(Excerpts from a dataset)
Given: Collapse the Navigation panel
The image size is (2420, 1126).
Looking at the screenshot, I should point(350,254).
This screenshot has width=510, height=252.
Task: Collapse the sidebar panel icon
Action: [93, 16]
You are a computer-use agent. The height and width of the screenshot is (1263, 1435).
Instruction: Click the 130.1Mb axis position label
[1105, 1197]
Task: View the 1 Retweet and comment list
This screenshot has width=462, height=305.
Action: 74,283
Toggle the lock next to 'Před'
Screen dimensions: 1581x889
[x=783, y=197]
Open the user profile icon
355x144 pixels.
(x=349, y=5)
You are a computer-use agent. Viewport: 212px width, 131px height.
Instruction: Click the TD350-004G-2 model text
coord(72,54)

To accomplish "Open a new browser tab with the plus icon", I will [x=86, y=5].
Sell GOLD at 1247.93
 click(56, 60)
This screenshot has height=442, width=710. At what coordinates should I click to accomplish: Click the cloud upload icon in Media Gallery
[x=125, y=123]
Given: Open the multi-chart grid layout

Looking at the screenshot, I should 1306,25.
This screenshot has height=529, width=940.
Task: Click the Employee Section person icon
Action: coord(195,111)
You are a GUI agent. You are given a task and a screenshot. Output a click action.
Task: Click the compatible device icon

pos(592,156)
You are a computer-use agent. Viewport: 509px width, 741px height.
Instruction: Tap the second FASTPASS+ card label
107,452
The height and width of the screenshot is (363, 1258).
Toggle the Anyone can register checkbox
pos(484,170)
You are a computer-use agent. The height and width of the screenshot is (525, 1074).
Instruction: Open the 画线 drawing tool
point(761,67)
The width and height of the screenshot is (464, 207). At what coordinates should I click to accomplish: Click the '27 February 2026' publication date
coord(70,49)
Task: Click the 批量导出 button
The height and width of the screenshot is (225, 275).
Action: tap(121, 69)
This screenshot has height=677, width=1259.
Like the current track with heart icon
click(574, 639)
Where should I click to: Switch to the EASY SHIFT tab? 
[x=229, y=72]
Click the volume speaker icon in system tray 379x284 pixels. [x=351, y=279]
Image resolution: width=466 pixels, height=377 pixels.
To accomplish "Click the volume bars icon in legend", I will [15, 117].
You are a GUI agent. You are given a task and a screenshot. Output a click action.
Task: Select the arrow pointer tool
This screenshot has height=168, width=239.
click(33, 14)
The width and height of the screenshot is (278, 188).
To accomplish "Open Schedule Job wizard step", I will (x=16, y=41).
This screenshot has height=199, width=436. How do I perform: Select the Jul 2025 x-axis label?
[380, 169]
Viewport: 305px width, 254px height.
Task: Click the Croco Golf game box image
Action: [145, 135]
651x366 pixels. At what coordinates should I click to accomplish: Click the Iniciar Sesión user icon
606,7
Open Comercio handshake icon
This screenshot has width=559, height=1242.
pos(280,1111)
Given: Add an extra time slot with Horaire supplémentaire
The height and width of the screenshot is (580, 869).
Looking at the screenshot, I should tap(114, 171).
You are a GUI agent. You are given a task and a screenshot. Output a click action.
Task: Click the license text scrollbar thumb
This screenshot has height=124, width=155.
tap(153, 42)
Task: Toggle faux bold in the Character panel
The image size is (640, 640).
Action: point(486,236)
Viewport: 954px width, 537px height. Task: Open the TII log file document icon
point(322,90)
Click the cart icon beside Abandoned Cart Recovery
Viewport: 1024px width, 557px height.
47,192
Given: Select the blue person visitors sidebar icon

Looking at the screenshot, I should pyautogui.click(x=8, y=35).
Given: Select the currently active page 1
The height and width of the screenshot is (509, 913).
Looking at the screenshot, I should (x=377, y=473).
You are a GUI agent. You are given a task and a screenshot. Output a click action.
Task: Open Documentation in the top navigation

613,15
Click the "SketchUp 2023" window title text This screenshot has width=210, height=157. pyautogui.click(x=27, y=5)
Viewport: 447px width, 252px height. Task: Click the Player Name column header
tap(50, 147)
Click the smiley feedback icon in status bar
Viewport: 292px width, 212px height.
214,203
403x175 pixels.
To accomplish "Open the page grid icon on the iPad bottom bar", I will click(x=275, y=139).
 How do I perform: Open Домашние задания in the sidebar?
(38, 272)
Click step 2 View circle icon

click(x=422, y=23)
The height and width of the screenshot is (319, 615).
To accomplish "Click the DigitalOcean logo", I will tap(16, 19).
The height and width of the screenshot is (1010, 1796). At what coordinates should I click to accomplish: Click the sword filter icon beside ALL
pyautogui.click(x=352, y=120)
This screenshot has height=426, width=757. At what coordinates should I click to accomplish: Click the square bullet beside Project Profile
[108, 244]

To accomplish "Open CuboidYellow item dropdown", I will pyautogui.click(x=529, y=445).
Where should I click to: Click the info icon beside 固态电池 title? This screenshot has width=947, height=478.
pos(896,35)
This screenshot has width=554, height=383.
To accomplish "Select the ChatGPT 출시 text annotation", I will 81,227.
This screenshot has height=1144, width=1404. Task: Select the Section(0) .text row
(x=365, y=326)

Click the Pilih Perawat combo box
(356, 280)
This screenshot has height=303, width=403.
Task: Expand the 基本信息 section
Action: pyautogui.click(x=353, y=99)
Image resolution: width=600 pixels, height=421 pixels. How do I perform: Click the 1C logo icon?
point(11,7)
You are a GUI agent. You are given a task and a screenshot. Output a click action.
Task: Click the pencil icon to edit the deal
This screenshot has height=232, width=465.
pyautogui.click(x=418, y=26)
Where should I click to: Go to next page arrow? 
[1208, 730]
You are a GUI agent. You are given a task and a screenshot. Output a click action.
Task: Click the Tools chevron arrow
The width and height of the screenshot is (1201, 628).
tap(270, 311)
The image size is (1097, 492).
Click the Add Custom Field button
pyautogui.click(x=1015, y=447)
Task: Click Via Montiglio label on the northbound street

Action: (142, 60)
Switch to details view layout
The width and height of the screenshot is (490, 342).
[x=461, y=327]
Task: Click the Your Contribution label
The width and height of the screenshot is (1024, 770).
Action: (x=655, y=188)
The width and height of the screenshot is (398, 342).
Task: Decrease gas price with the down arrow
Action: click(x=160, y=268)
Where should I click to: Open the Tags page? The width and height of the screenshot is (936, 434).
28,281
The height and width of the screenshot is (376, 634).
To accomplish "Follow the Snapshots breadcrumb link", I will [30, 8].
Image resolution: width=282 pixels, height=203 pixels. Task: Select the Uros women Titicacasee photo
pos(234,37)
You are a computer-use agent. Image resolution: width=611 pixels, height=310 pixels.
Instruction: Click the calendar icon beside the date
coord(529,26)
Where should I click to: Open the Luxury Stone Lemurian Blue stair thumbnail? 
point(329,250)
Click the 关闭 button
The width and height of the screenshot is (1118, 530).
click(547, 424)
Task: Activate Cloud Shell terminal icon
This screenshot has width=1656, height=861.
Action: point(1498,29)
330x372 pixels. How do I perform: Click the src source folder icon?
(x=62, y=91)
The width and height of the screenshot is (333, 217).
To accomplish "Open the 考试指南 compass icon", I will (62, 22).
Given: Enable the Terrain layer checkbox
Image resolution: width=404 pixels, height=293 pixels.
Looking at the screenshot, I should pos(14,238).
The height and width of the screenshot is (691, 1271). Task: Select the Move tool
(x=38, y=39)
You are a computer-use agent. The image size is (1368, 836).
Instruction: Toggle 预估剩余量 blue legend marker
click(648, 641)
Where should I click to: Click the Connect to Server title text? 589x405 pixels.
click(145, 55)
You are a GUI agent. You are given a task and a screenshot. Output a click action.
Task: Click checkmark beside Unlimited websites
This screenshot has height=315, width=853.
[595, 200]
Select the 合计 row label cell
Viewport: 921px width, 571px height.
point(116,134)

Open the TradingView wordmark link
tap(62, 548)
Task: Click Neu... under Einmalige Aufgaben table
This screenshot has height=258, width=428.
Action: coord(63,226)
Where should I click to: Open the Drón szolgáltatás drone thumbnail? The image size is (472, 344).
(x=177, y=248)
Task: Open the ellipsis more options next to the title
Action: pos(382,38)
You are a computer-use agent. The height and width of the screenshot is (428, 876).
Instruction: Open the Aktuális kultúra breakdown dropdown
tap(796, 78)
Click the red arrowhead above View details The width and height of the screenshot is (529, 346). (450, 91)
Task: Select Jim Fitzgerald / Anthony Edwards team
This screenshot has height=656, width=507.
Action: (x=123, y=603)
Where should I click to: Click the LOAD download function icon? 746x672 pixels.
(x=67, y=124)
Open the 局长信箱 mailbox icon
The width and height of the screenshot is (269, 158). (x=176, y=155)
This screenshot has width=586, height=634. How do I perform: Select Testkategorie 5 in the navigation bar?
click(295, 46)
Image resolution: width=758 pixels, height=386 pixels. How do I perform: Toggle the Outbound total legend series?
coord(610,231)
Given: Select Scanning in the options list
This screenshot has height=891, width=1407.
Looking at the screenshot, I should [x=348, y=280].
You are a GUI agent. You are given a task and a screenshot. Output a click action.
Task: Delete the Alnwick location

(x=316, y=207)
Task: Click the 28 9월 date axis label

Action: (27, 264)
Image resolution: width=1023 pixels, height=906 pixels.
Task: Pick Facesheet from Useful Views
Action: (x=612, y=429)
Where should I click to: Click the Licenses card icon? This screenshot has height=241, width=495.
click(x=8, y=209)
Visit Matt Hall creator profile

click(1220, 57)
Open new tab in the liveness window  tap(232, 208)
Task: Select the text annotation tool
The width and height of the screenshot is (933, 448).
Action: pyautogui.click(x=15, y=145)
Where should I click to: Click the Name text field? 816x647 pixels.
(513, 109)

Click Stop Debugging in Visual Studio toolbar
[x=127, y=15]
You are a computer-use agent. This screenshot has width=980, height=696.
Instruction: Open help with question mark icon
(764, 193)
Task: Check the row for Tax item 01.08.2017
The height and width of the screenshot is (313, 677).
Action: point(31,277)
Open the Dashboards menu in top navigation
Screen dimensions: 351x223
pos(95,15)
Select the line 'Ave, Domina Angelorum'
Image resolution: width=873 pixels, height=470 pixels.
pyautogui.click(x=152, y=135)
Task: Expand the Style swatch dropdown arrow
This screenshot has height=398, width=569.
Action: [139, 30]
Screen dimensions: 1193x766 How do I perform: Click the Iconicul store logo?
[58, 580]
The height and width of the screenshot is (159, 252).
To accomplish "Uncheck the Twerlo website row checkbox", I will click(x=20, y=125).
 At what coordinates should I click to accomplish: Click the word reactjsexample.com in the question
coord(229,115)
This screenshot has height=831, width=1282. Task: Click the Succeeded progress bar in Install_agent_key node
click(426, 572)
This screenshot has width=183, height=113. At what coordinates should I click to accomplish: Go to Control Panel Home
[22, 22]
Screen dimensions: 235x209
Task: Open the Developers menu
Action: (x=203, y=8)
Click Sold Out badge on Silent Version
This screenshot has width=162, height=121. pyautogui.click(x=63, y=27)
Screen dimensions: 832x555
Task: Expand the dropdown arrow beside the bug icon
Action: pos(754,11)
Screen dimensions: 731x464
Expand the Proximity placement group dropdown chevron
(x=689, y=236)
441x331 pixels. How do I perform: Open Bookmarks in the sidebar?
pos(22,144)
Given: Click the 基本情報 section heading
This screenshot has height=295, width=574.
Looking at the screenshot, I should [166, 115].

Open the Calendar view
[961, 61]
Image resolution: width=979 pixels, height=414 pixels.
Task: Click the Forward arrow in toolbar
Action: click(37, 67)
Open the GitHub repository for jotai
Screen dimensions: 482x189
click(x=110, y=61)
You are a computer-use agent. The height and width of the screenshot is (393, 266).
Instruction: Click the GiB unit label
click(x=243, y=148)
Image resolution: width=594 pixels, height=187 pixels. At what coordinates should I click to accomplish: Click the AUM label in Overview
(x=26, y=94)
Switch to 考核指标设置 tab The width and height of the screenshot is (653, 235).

| Action item |
The reply should consist solely of the lines above from the one that has "Click the cart" through the one that has "height=157. pyautogui.click(x=27, y=5)", reproduced exactly.

| Final answer |
Click the cart icon beside Abandoned Cart Recovery
Viewport: 1024px width, 557px height.
47,192
Given: Select the blue person visitors sidebar icon

Looking at the screenshot, I should pyautogui.click(x=8, y=35).
Given: Select the currently active page 1
The height and width of the screenshot is (509, 913).
Looking at the screenshot, I should (x=377, y=473).
You are a GUI agent. You are given a task and a screenshot. Output a click action.
Task: Open Documentation in the top navigation

613,15
Click the "SketchUp 2023" window title text This screenshot has width=210, height=157. pyautogui.click(x=27, y=5)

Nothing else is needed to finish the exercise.